Oyun izlediğim gün arayla beraber tam üç saat sürdü. Bu benim için oldukça uzun bir süreydi. Oyunun tek kusurlu yanı bu. Üç saat bu oyun için fazla geldi. Normalde program kitapçığında 160 dakika yazarken 180 dakika olmasını izlediğim güne bağladım. Ancak 160 da fazla. Oyunun bazı reji değişimleri ve metin kısaltmaları ile arayla beraber iki saate düşürülebileceğine inanıyorum. Evet, süre seyircinin süreci özümsemesine, sahte bir keyifle başlayan ve aslında hepimizin sürekli yaşadığı “parti” havasından sıyrılıp sineklerle beraber güdülerimize dönüşümüze yardımcı oluyor olabilir. Ancak yine de üç saat fazla. Kimi noktalarda; hele ki psikolog olan oyuncu girdikten sonra sabrımızın aşırı şekilde zorlandığını belirtmekte fayda var. Bu konuda bir şeyler yapılması gerekiyor ne yazık ki.
Sahne kullanımı, sahne yapısı ve dekor kullanımı başarılı. İkea bugünlerde alternatif tiyatrolarda bol bol reklamını yapabiliyor-artık sponsor mu olsa ne?
Ekip tiyatrosu bana doksanlardaki üniversite tiyatrolarını hatırlattı. Doksanlarda benim de genç olduğum o dönemlerde üniversite tiyatroları ekipçe üretir, ekipçe yaşar ve sonucu gözler önüne dererdi. Enerjileri değişimi sağlar, tiyatroyu geliştirirdi. Ekip’te bu havayı aldım ve umutlandım.
Bugünlerde genç yazarlar alternatif mekanlarda metinlerini seyirci ile buluşturabiliyorlar. Bu benim için kimi zaman kabusa dönüşüyor. Az önce de sözünü ettiğim gibi diziler ve Hollywood yapısı genç yazarları etkisi altına alıyor. Ucuz Avrupa filmleri taklitleri şeklinde yüzeysel ve sadece ucuz olay örgüsünün olduğu oyunlar yazılıyor. Karekterler yüzeysel, analizler zayıf, anlatım üstten ve dramaturji yok! Sanattan bihaber sadece gişe derdi. Hatta doğru sanat budur etiketiyle gişe derdi. Prodüksiyon karşıtı maskesiyle prodüksiyon!
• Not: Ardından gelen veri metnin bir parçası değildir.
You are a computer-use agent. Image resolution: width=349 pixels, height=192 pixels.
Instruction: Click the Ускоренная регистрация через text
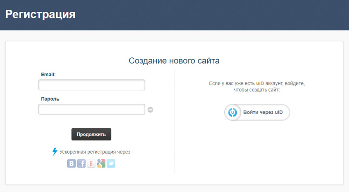(95, 152)
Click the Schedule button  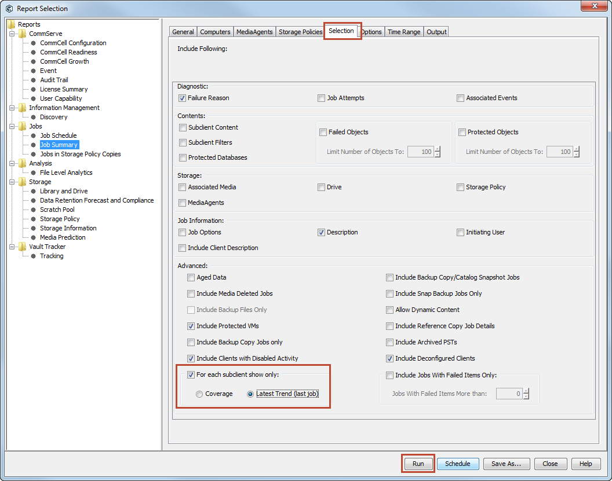click(x=457, y=464)
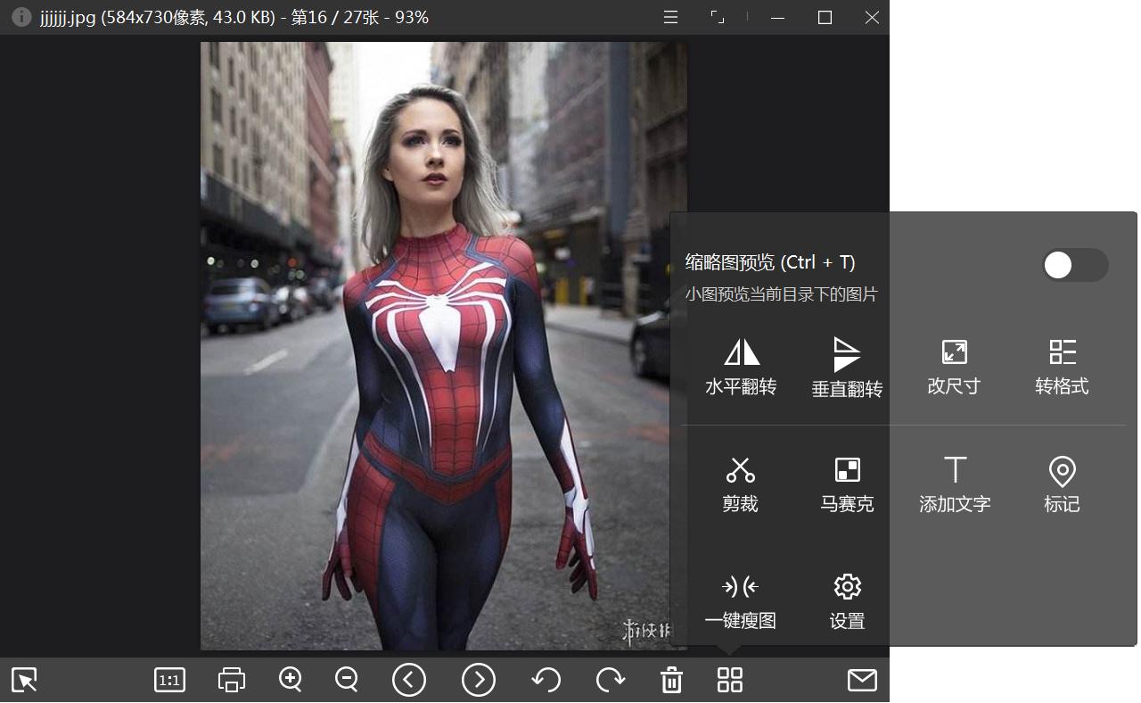Go to the previous image
Image resolution: width=1141 pixels, height=703 pixels.
click(409, 681)
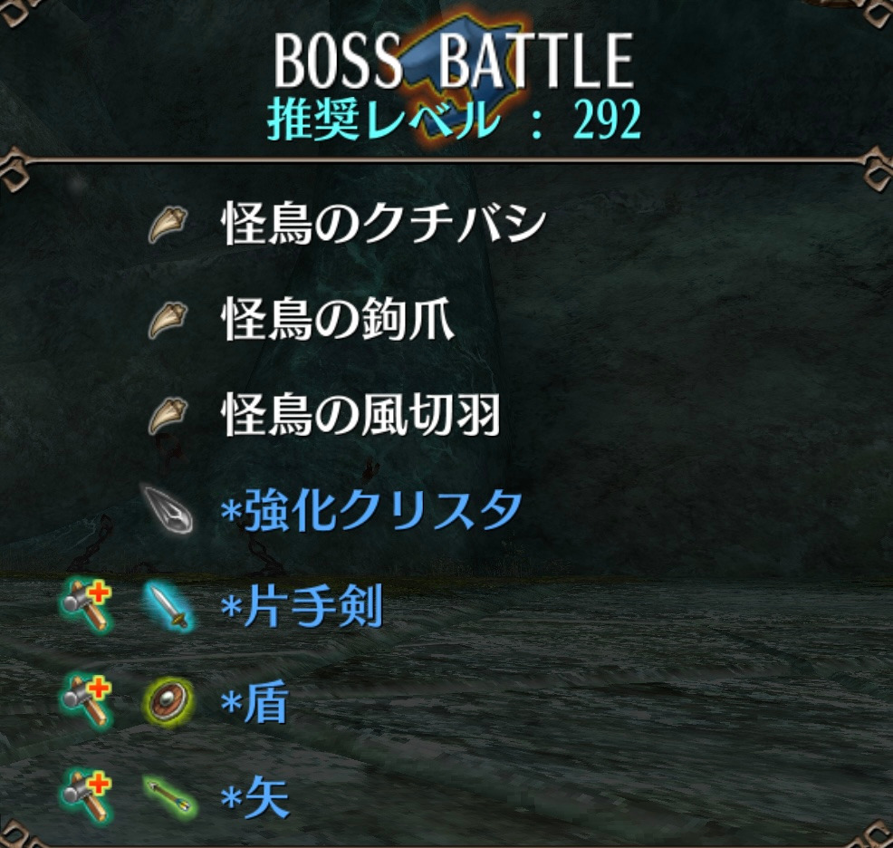Click the hammer upgrade icon beside 矢

[x=87, y=796]
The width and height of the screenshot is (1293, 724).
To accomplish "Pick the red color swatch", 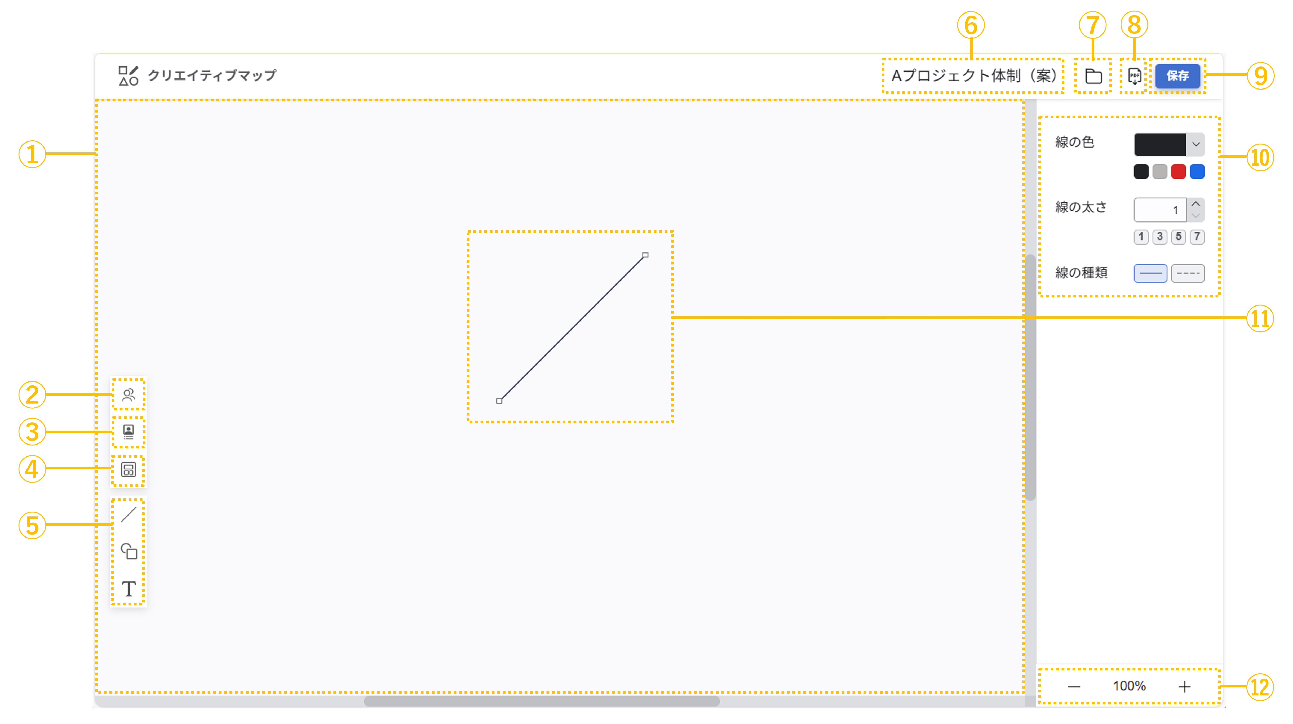I will 1178,172.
Ne kadar karmaşık olay örgüsü içerirse o kadar başarılı oyun yapıldığı sanılıyor. Ne kadar ajitasyon o kadar başarılı oyun. Ne kadar ünlü oyuncu, nedense o kadar başarılı metinli bir oyun. Ne kadar çok kitlesel seyirci o kadar başarılı oyun. Mekan oyunu başarılı kılıyor artık. Ne kadar ünlü tiyatro salonu o kadar başarılı oyun! Bu durum da oyunlara gitmeme engel oluyor. Genç yazarları istemeye istemeye desteklememeye başlıyorum. Ancak istisnalar çıkıyor. Ekip tiyatrosu bu konuda önyargılarımı kırıyor ve abartmadan söylemem gerekirse Dünya Tiyatrosu’na başarılı bir oyun metni sunmuş oluyor.
Parti’mizde bizler hayatımızı sürdürüyoruz. Ekip ise, bizleri her hafta sahneledikleri “Parti” ile bir süreliğine partimizin gerçek olmadığını hatırlatmaya çağırıyor. Mutlaka ama mutlaka izleyin!